School District of Philadelphia Board of Education Action Meeting Testimony, May 26, 2022

By Lisa Haver

The Alliance for Philadelphia Public Schools sent a letter to the Board after the April action meeting to ask about how it voted on a bloc of items that approved hundreds of millions of public dollars. One item  alone was for a contract worth over in the words of BM MFL  “a quarter of a billion dollars”. We asked for the exact wording of an amendment approved unanimously by the board and we asked what the words “without penalty” meant when the Board decided to cancel any of the contracts.  We were told 1) to watch the video of the meeting again and 2) to wait for the Board to approve the minutes. Other than that the Board stonewalled us.  

APPS also wrote to ask the Board to change the agenda and vote earlier so that the people can see how they are voting and hear any deliberation on the items.  Two meetings this year so far have ended near 10 PM.  We asked for consideration for the students, parents, educators and community members who care about how the board is voting, especially on the items that they have testified about. The Board has refused and will continue to put the voting at the very end of the meeting, whether that is 9 or 10 pm. 

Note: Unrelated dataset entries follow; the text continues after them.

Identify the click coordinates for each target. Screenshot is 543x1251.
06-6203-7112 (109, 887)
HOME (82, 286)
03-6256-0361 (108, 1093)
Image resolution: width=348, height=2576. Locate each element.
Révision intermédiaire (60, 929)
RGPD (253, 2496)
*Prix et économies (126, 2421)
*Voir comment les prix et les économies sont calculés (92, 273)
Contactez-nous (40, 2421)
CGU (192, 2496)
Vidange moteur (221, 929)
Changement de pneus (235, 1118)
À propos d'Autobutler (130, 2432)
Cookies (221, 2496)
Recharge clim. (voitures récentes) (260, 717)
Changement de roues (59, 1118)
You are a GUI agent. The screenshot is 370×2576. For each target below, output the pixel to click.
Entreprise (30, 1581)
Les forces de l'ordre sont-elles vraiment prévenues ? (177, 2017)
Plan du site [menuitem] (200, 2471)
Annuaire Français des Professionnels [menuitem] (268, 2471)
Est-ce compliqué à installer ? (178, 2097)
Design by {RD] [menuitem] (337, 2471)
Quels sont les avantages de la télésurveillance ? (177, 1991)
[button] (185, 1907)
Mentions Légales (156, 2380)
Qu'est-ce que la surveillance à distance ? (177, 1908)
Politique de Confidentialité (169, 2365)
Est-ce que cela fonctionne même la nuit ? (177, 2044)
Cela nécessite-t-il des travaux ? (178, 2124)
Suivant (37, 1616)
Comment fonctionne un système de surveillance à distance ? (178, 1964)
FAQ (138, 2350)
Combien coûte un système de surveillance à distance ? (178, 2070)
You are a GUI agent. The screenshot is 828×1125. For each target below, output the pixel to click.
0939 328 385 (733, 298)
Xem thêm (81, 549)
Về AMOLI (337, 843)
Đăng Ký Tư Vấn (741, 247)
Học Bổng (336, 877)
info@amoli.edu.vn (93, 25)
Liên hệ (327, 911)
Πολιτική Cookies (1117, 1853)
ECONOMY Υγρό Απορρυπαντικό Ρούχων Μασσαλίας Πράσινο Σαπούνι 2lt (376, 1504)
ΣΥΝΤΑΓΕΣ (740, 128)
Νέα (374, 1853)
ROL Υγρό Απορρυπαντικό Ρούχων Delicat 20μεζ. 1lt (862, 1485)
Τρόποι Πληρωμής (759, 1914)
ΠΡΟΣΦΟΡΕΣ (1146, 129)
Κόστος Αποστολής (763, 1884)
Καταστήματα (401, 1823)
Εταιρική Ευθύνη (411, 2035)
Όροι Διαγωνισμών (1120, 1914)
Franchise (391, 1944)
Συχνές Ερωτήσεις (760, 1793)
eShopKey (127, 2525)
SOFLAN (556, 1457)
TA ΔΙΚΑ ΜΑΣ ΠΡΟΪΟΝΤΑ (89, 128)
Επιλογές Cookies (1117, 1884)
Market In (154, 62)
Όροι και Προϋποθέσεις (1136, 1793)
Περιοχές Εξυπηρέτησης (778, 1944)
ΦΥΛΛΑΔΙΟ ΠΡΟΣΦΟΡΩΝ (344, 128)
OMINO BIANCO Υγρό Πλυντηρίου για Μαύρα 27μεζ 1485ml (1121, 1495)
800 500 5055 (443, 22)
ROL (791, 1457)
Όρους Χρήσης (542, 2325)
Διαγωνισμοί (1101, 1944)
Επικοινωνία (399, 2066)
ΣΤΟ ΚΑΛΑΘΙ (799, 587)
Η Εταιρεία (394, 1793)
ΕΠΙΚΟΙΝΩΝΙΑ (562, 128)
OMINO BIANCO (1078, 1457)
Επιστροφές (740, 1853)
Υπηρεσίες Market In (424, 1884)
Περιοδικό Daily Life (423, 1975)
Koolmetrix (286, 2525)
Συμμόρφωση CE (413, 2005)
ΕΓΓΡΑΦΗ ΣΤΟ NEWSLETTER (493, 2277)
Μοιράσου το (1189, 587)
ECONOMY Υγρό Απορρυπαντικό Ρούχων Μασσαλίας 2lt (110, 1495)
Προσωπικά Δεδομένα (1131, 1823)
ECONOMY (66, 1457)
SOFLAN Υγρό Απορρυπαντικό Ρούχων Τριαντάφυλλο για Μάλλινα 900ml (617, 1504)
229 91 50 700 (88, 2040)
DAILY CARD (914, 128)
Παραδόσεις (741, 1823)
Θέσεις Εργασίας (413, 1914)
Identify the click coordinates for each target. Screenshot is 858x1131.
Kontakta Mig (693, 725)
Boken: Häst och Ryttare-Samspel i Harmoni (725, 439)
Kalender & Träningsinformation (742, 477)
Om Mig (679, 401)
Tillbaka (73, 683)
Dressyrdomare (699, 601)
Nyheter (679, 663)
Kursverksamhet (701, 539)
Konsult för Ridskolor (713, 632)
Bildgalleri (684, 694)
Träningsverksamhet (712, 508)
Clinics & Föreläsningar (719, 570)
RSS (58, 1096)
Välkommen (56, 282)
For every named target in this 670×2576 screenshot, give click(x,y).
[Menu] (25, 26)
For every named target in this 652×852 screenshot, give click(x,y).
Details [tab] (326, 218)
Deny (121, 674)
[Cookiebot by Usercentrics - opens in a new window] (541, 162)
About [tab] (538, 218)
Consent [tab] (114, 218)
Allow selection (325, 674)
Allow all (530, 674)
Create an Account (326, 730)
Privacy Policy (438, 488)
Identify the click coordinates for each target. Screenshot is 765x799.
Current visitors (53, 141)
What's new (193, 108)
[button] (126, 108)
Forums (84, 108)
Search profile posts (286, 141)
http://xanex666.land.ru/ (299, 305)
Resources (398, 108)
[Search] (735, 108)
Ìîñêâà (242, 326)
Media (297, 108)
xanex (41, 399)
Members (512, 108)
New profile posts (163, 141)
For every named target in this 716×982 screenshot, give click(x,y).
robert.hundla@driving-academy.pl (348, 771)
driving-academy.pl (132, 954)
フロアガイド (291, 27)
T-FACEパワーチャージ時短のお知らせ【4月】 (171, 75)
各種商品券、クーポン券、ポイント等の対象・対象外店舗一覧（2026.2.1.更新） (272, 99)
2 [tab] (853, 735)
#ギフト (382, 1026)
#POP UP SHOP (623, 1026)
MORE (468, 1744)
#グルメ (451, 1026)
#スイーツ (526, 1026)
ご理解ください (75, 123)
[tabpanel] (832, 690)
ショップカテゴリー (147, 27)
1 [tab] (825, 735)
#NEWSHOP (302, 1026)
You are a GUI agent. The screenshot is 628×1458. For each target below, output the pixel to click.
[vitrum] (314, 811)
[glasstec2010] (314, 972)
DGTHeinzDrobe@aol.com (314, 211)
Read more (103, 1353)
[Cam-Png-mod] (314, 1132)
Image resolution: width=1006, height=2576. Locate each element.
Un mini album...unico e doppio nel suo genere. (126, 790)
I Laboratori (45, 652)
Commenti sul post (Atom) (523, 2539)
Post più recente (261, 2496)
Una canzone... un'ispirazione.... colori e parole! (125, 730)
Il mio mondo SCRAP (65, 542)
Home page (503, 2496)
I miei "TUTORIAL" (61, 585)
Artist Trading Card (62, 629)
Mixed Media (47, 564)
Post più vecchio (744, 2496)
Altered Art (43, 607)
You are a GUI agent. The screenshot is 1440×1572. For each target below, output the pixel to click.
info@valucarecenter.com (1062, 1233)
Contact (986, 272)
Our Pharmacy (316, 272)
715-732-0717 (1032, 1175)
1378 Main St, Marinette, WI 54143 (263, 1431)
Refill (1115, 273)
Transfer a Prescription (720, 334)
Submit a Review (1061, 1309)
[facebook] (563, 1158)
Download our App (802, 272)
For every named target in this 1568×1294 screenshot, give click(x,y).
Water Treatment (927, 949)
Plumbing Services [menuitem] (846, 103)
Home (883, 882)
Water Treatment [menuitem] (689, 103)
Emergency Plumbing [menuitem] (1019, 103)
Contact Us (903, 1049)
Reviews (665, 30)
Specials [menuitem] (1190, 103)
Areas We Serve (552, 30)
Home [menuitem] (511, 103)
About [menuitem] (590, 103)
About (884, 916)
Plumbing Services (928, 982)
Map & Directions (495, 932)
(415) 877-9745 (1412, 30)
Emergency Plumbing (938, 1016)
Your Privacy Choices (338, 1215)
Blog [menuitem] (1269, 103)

The Board will vote on 84 items tonight. But they have only allowed 30 general speakers. They know that they are blocking comment on most of the items they are voting on.  They told people who subscribe to twitter that there will be a charter presentation tonight. Oh. 

Capping the number of speakers, cutting their time to 2 minutes, changing the policy on speakers without notice or explanation—all of those are obvious means of speaker suppression by the Board. So is adding items and presentations without notice. How do you sign up to speak on something you don’t know about? So is refusing to answer questions about how they voted and the ramifications for students, families and educators. 

Someday maybe one Board member will break from the pack and speak up for the rights of their constituents.  But I’m not holding my breath.